Yeah, we could split it up into 2 separate classes, but that wouldn't be cute. (OK, there's one situation in which it would be useful: if a class implements more than one of these new interfaces, a cast would be required in the constructor to disambiguate. But in such a case, probably the traditional listener interface would be more appropriate than these single-method ones.)
Now we use it like this:

public class Example implements MouseMovedListener {

    public Example() {
        JButton button = new JButton();
        button.addMouseMotionListener(new MouseMotionDelegateAdapter(this));
        //  and so forth
    }

    public void mouseMoved(MouseEvent e) {
        // Do something useful.
    }

}

Now, to address the issue of private callbacks. Java's solution is to use inner classes, even if the class has one method that just calls a private method in the containing class. To be more delegate-like, one would want a wrapper class that calls the private methods, based on their signatures. We can easily do this using reflection, but unfortunately Java does not give us compile-time signature checking outside of interfaces. However, since the XXX.class syntax gave us a compile-time replacement for Class.forName("XXX"), why cannot we have compile-time versions of other reflections?
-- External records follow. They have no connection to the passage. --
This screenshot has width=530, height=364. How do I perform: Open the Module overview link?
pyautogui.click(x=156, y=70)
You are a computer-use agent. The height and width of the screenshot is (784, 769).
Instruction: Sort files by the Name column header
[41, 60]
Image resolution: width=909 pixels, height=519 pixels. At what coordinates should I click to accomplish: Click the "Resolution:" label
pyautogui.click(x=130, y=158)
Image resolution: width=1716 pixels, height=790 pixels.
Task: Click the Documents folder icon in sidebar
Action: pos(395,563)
Actually, this is what C# appears to do, and it is just a small bit of syntactic sugar.
It would differ slightly from the class object references, in that it would deal with a signature rather than the Method object itself. Something like:


public CallbackWrapper(method(String, int) privateCallbackMethod) {
}

where method is a keyword and the argument list following it is a signature reference, and the whole thing is treated as a pseudotype. Kind of a combination of how generics work and syntax eerily similar to AspectJ.
OK, maybe it's not so simple. But I bet it's coming -- in Java 1.6 (or, as I am hoping for, 2.0).